The men threw Aaron's body over a horse, and the Sheriff escorted them to Doc's place. Dr. Middleton also served as the county coroner, and asked the men to carry the body inside so he could examine it and verify the death. Sheriff Taylor followed behind to retrieve his handcuffs and take Aaron's boots.
"I can handle it from here Sheriff, thank you very much." Doc hurried them out, closing the door behind them.
Doc was frightened, not seeing any signs of breathing from the body. It was quite possible that the ruse didn't work and Aaron was actually dead. He removed the hood and still no reaction. Doc unlatched the door to the medicine cabinet and pulled the bottle of smelling salts from the shelf.
Aaron jerked back to consciousness with a good sniff, and started coughing and gasping for air. Doc hurriedly stuffed a towel in his mouth and told him to be quiet. Footsteps could be heard racing up the stairs. Doc jumped outside, pretending to cough like he had the croup.
The Sheriff met Doc about halfway up the steps and Doc was quick to offer, "That smell gets me every time no matter how often I do it."
"What are you talking about Doc?"
"The smell our bodies give off when you cut them open in the autopsy.
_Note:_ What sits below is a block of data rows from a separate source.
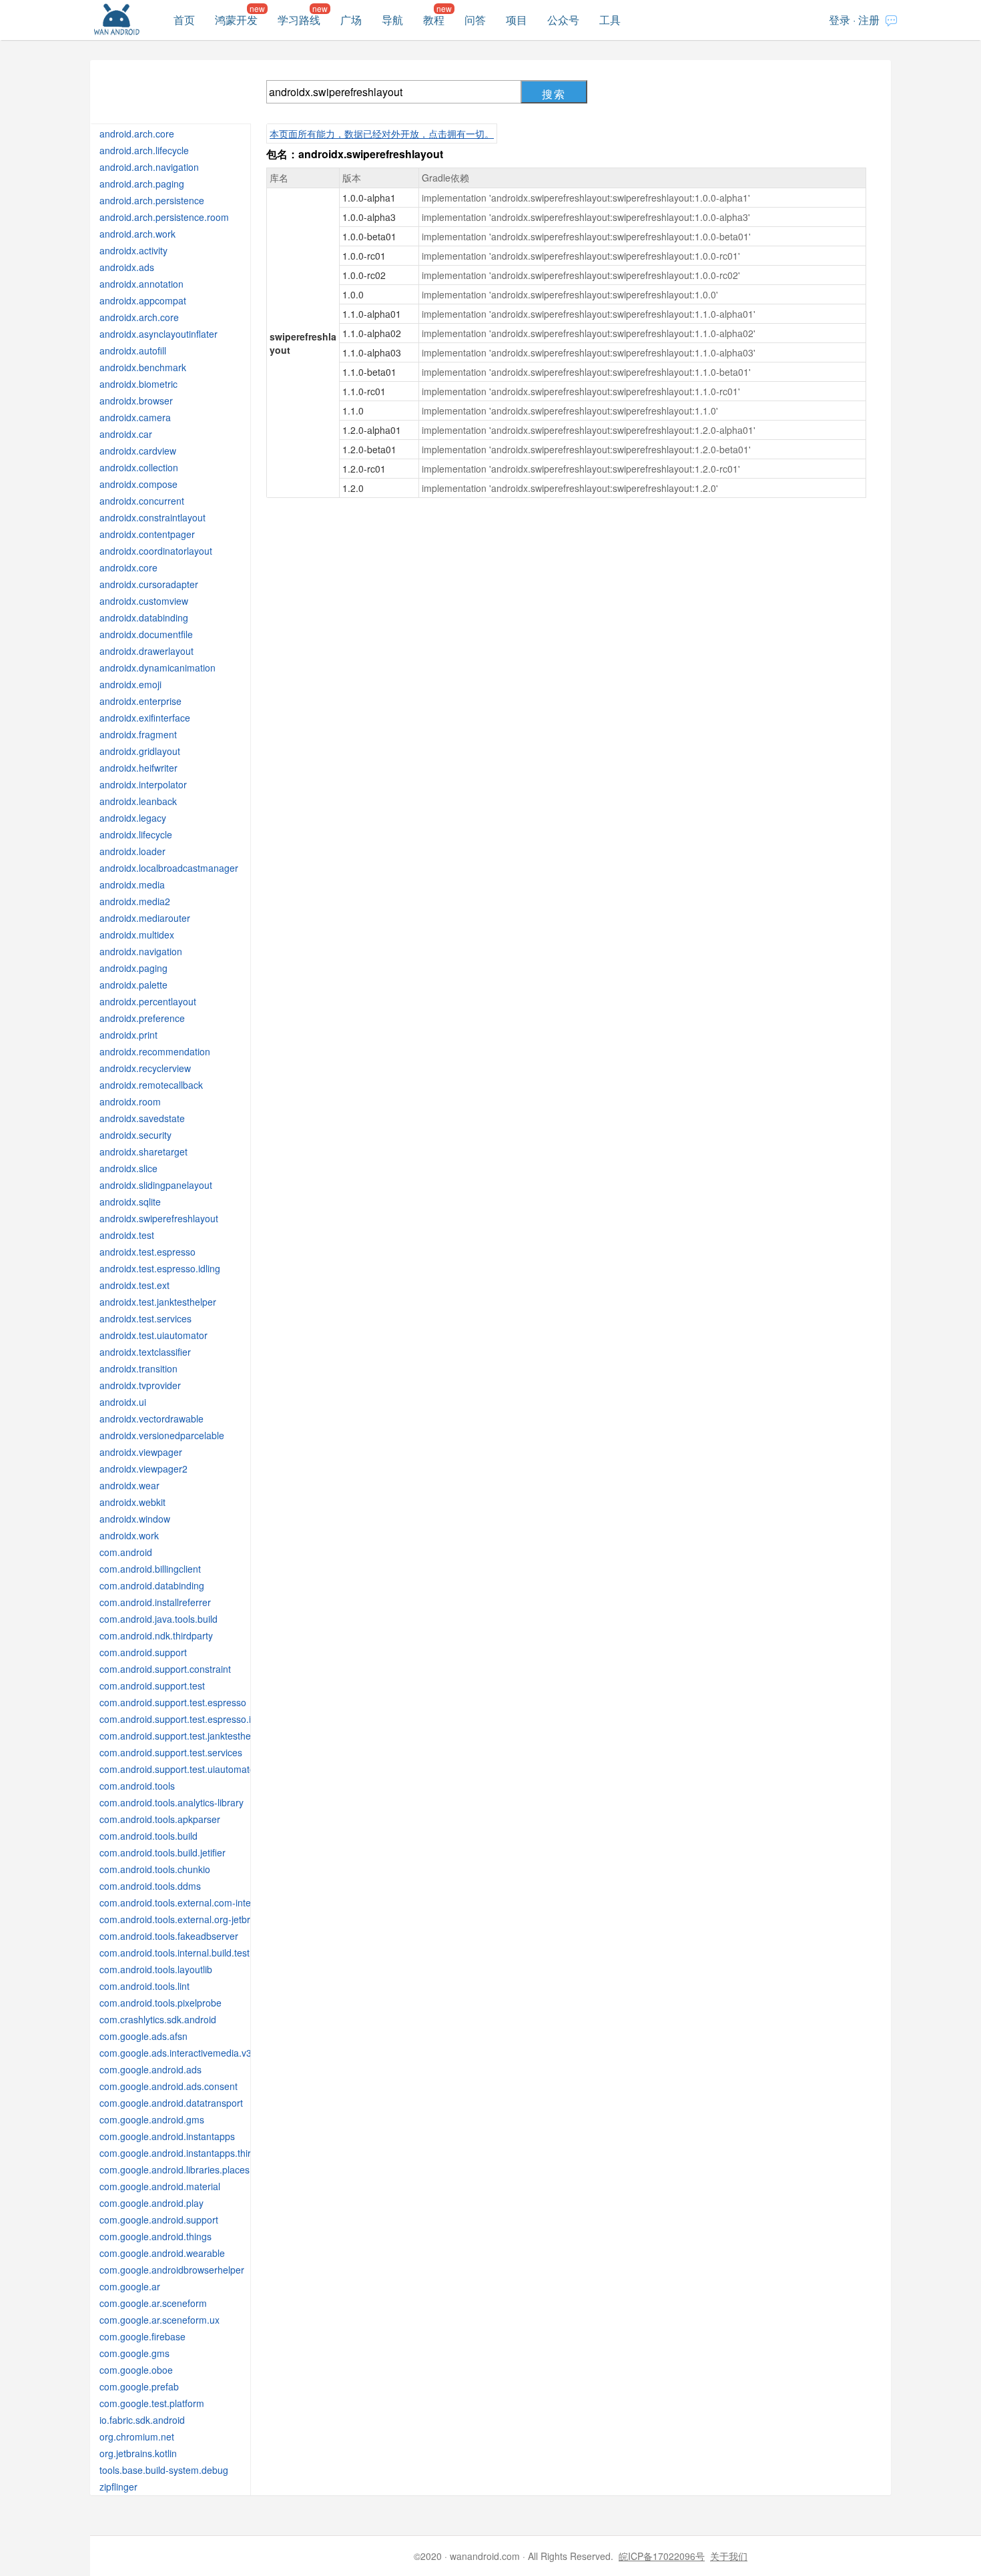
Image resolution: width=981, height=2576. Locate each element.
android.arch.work (137, 233)
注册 (869, 19)
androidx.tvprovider (140, 1385)
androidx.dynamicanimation (157, 667)
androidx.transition (138, 1368)
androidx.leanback (138, 801)
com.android (125, 1552)
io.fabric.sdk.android (142, 2419)
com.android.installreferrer (155, 1602)
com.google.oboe (136, 2369)
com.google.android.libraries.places (174, 2169)
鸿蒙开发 (236, 19)
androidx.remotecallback (151, 1084)
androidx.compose (138, 484)
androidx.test (126, 1235)
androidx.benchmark (142, 367)
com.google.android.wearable (162, 2253)
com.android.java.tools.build (158, 1618)
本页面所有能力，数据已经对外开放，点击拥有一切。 (382, 133)
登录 (839, 19)
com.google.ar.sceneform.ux (159, 2319)
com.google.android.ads (150, 2069)
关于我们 (728, 2556)
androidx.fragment (138, 734)
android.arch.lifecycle (144, 150)
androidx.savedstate (142, 1118)
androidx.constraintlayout (152, 517)
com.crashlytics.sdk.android (157, 2019)
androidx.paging (133, 968)
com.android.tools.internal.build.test (174, 1952)
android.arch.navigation (149, 167)
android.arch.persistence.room (164, 217)
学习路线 (299, 19)
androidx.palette (133, 984)
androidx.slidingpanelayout (155, 1185)
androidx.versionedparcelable (161, 1435)
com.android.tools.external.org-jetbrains (183, 1919)
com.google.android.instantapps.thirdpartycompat (204, 2152)
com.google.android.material (159, 2186)
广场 (351, 19)
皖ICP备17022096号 (662, 2556)
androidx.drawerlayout (146, 651)
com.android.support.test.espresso (172, 1702)
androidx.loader (132, 851)
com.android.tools (137, 1785)
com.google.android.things (155, 2236)
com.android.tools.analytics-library (171, 1802)
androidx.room (130, 1101)
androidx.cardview (137, 450)
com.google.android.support (158, 2219)
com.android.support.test (152, 1685)
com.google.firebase (142, 2336)
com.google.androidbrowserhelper (171, 2269)
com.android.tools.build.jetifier (162, 1852)
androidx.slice (128, 1168)
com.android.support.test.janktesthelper (183, 1735)
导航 (392, 19)
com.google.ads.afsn (143, 2036)
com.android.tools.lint (144, 1986)
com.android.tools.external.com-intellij (179, 1902)
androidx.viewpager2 (143, 1468)
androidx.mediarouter (144, 918)
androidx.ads (126, 267)
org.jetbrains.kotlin (138, 2453)
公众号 (563, 19)
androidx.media (132, 884)
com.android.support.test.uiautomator (178, 1769)
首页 (184, 19)
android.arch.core (136, 133)
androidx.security (135, 1134)
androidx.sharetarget (143, 1151)
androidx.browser (136, 400)
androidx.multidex (136, 934)
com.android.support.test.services (170, 1752)
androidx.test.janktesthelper (157, 1301)
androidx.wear (129, 1485)
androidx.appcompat (142, 300)
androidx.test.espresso (147, 1251)
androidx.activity (133, 250)
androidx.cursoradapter (148, 584)
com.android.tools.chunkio (154, 1869)
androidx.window (134, 1518)
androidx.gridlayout (139, 751)
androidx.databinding (143, 617)
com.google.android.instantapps (167, 2136)
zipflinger (118, 2486)
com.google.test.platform (151, 2403)
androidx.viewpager (140, 1452)
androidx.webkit (132, 1502)
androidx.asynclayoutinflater (158, 333)
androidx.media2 (134, 901)
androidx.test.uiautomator (153, 1335)
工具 (610, 19)
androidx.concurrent (141, 500)
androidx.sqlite (130, 1201)
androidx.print (128, 1034)
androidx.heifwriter (138, 767)
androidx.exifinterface (144, 717)
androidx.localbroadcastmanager (168, 867)
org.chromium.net (136, 2436)
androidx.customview (143, 600)
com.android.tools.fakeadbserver (168, 1936)
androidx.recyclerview (145, 1068)
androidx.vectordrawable (151, 1418)
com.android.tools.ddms (150, 1885)
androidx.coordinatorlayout (155, 550)
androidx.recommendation (154, 1051)
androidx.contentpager (147, 534)
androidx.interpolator (143, 784)
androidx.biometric (138, 384)
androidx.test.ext (134, 1285)
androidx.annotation (141, 283)
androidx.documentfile (146, 634)
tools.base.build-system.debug (163, 2470)
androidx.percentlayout (147, 1001)
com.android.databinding (151, 1585)
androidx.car (125, 434)
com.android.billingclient (150, 1568)
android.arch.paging (141, 183)
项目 (516, 19)
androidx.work (129, 1535)
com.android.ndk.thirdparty (156, 1635)
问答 (475, 19)
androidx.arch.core (139, 317)
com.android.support (143, 1652)
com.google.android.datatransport (171, 2102)
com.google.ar (129, 2286)
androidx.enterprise (140, 701)
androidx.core (128, 567)
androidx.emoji (130, 684)
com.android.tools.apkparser (159, 1819)
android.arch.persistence (151, 200)
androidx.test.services (145, 1318)
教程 (433, 19)
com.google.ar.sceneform (153, 2303)
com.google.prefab (139, 2386)
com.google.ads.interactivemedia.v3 (175, 2052)
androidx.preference (142, 1018)
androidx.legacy (132, 817)
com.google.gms (134, 2353)
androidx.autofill (132, 350)
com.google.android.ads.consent (168, 2086)
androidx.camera (135, 417)
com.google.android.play (151, 2203)
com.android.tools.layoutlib (155, 1969)
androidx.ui (122, 1401)
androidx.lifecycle (135, 834)
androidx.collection (138, 467)
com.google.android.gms (151, 2119)
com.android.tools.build (148, 1835)
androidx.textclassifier (145, 1351)
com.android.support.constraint (165, 1669)
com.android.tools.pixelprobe (160, 2002)
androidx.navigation (140, 951)
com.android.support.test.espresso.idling (185, 1719)
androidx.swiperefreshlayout (158, 1218)
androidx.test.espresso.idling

You want to come in and see for yourself?"
"No way. I'll take your word for it. But why are you doing an autopsy Doc? You know he was hung."
"Regulations, Sheriff. If I don't follow the rules, I could lose my license. Now, we don't want that to happen, do we?"
"Okay, Doc. I'll have a couple of men go dig the grave."
"Thank you Sheriff."
Doc returned inside to tend to Aaron.
"Doc, just what the hell is going on?" Aaron begged, his voice hoarse and raspy from the hanging. "Am I really dead?"
"No, my boy. You are very much alive, and about to receive an offer of a future, if you want it."
"What are you talking about, Doc? I am not understanding any of this."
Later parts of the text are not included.